Image: Stephen D. Cannerelli/The Post Standard
By Sarah Moses/The Post Standard/Syracus
Salina, NY -- The Rev. Ejike Innocent Onyenagubo was 12 years old when he made a life-changing promise to God.
“There was a civil war for three years in Nigeria, and I was fighting the war at the age of 12,” he said. “I prayed, promising if I survived the war I would give my life to service God and his people. I prayed for my family to survive, too.”
Onyenagubo, who is known by many as Father Innocent, said about 2 million people died in the war. His family survived and he kept his promise. Earlier this month, Father Innocent celebrated 25 years as an ordained Catholic priest.
Father Innocent, 57, was born and raised in Nigeria. The civil war lasted from 1967 to 1970, and he fought for about two years in the conflict. After the war was over, he was reunited with his family and went back to school. “There was the temptation not to continue with education,” he said.
But he did, and while he was in secondary school, which is similar to high school, he said he remembered his promise to God. “I went to the pastor of my parish and I asked him to show me the way to get to the seminary,” he said.

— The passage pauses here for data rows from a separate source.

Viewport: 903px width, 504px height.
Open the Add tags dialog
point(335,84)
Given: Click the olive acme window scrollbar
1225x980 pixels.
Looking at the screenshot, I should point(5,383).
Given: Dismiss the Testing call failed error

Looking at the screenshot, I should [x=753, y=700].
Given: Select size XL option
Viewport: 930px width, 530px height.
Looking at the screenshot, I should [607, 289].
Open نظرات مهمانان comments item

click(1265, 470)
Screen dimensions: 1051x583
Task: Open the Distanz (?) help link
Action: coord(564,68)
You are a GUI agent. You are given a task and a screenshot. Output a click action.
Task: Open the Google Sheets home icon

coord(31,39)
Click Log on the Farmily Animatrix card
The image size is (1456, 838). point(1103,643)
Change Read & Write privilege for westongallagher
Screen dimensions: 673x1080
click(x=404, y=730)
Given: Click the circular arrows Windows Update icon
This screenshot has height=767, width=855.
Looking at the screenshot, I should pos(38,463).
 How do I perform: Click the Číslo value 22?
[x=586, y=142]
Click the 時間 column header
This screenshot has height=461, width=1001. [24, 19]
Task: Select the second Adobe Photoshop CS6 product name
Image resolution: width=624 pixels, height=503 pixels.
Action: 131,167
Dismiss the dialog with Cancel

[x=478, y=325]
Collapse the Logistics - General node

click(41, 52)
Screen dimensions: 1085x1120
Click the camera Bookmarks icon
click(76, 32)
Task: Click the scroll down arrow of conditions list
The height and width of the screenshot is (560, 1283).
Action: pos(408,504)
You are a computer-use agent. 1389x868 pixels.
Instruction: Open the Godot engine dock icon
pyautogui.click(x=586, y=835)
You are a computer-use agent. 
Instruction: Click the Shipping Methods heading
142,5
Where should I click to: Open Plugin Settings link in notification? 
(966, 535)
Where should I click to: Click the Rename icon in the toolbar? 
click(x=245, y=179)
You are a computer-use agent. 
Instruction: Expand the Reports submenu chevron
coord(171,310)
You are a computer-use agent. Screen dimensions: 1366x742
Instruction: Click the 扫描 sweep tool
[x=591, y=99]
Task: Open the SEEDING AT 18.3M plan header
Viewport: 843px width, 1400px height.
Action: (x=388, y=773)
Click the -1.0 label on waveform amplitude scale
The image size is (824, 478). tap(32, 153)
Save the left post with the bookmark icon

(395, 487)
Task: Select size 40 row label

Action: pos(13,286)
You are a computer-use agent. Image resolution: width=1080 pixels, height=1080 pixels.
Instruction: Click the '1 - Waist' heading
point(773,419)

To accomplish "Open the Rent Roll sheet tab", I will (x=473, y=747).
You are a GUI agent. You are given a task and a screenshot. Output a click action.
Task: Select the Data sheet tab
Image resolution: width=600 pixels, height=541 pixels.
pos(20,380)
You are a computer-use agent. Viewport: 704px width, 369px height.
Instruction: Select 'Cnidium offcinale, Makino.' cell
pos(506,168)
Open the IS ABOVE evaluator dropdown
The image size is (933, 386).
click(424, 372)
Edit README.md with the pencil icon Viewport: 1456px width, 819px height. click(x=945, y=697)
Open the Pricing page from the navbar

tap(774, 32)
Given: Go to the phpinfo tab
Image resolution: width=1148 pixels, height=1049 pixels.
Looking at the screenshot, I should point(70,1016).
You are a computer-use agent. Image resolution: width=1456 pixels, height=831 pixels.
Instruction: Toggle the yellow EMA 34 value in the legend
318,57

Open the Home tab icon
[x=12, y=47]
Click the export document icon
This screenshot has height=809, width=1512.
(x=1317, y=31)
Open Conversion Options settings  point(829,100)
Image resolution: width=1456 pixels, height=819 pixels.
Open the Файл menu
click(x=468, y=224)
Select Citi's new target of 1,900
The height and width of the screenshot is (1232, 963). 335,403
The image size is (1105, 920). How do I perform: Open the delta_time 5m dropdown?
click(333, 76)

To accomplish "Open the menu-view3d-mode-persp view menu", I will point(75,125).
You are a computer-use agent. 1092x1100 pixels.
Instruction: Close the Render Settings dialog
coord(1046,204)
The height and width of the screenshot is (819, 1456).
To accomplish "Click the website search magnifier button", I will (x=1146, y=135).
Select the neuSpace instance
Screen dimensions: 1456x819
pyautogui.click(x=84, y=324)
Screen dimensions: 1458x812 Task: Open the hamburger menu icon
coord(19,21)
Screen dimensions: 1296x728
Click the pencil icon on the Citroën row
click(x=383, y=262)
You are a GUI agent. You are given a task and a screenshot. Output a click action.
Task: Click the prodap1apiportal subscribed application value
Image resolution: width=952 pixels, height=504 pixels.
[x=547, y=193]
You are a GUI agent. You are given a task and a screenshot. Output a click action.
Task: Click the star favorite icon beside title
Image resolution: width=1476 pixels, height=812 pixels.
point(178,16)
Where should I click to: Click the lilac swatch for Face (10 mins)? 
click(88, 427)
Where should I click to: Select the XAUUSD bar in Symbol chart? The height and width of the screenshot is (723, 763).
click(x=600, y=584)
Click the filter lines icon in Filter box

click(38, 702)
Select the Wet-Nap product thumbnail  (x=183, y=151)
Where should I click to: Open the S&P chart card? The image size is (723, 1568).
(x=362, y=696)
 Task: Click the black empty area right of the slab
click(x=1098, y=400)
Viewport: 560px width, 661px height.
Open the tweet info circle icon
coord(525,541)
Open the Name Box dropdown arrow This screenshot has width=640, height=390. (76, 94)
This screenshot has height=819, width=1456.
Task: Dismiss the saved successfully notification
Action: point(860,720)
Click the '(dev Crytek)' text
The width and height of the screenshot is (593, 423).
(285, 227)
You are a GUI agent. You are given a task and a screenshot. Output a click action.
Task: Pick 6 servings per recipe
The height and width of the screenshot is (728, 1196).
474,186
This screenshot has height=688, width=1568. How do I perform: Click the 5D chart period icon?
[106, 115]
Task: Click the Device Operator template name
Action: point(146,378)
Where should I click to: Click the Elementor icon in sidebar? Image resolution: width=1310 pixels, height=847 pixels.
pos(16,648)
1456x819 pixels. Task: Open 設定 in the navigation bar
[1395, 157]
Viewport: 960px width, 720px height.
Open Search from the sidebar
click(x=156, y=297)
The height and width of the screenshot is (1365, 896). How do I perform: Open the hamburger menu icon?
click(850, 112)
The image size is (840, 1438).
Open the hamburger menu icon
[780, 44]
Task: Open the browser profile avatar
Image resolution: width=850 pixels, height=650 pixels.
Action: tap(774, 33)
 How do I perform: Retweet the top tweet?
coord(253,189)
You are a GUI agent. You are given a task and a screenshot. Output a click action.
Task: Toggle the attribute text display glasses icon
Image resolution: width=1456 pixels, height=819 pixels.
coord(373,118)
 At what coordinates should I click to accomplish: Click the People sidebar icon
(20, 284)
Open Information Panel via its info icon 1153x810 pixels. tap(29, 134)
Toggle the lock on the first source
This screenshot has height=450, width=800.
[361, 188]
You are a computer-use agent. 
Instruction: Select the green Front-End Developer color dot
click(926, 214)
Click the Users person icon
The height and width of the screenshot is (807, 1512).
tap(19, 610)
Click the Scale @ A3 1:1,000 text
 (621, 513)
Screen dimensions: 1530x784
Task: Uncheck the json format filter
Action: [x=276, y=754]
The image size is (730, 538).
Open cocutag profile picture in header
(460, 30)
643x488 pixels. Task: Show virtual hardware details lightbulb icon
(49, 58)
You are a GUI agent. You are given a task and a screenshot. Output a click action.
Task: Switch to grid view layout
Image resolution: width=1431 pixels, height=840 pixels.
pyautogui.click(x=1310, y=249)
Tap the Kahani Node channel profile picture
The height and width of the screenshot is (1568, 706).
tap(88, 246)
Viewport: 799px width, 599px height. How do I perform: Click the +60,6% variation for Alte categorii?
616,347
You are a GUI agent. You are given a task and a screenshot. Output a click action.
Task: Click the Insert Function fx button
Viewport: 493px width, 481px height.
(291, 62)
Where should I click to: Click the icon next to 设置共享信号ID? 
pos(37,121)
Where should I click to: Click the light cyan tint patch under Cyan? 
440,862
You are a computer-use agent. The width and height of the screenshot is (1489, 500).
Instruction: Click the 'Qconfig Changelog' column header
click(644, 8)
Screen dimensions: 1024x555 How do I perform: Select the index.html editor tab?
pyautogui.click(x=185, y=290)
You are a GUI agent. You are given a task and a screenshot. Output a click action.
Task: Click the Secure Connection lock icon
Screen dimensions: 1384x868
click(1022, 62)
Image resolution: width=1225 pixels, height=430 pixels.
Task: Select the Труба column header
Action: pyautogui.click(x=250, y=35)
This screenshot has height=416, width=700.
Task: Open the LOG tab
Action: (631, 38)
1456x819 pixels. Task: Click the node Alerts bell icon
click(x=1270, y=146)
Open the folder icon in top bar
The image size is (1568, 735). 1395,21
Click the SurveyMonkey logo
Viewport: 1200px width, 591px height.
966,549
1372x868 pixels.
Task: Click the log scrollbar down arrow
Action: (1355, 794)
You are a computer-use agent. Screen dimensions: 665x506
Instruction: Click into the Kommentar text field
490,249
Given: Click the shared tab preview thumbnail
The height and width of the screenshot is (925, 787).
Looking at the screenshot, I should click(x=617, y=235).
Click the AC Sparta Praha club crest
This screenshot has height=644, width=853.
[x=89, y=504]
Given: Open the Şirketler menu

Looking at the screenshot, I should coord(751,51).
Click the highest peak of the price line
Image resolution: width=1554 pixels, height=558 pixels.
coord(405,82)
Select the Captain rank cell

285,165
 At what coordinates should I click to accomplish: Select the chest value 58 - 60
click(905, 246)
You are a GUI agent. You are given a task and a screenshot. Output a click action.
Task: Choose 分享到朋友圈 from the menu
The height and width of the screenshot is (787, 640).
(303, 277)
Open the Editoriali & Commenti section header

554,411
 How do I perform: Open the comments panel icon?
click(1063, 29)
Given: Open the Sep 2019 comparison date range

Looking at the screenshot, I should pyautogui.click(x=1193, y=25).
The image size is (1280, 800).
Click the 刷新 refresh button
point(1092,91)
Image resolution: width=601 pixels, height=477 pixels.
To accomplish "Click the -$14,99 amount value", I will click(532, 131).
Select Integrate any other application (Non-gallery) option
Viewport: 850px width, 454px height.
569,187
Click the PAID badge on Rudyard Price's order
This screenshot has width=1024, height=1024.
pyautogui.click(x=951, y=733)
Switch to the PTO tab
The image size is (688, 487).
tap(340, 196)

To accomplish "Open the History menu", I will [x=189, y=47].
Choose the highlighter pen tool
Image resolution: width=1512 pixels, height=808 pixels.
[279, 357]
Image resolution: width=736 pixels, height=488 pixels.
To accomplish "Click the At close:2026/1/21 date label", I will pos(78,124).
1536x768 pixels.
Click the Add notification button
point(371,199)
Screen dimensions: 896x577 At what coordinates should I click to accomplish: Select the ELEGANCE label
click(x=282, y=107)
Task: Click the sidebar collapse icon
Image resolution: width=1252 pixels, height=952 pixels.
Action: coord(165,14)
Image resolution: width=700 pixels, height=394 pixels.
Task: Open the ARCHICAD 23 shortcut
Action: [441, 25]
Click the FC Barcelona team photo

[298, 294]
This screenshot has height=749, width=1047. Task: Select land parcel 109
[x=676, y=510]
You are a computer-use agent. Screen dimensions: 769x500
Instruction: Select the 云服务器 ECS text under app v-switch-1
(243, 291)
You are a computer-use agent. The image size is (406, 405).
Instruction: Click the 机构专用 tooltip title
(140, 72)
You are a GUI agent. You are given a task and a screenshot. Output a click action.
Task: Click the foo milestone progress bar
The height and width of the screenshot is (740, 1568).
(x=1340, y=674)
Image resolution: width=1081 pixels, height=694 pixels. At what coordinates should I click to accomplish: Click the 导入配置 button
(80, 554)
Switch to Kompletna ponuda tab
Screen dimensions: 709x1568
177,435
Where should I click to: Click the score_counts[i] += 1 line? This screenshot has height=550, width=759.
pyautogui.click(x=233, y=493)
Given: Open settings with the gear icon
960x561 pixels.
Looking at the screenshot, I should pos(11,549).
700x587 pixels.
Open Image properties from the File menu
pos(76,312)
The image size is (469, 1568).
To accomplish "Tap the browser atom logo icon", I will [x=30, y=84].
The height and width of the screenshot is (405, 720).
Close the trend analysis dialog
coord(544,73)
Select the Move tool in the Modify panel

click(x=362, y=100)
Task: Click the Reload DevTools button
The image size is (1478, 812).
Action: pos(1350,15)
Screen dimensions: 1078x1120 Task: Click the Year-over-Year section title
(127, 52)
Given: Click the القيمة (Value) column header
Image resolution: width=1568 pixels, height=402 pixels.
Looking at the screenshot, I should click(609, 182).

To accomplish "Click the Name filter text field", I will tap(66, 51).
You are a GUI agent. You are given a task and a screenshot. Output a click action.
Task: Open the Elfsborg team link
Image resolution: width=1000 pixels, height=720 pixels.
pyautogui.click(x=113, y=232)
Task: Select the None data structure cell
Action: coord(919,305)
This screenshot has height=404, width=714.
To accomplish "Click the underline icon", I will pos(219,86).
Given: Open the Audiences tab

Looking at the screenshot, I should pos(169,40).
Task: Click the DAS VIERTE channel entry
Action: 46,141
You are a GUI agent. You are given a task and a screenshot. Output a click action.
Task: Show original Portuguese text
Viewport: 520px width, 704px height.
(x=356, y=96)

After 10 years in the seminary, he was ordained in the Diocese of Owerri as a priest in 1986. He served for a number of years as a priest and pastor in several different parishes in Nigeria. “Then one day the bishop called me and told me I was going on a mission,” Father Innocent said. “He told me I was going to Syracuse and I said, ‘Where is it?’”
In 1999, Father Innocent arrived in Syracuse to serve as the parochial vicar at Immaculate Heart of Mary Church, in Salina. His journey from Ahiazu Mbaise in southeast Nigeria to Central New York was part of Bishop James Moynihan’s international recruitment effort for the Syracuse Catholic Diocese in the late 1990’s.
He served seven years at the church and has been the Chaplain of Upstate University Hospital since 2006. Father Innocent said working in the hospital reminds him of his childhood in Nigeria. “Here there is pain and agony that goes with death and suffering,” he said. “It’s the same pain as there was in wartime in Nigeria.”
He said he saw many people die of hunger and die in battle during the war. He said he sought comfort in God. In the hospital people seek their chaplain. “They seek comfort in God through me,” he said. “And that is the job satisfaction I have here. The people get that comfort when I tell them that the Lord is with us.”
Father Innocent recently celebrated his quarter century as a priest with a celebration of his life at the Immaculate Heart of Mary Church. “They brought my sister from Nigeria, without me knowing it,” he said. “It was the surprise of my life. When I saw my sister, I had tears of joy. I never expected it.”
Father Innocent became a United States citizen in 2008. He said Syracuse is a home for him, but he will go wherever the church needs him. “I’m happy here,” he said. “But I’ll go anywhere God sends me.”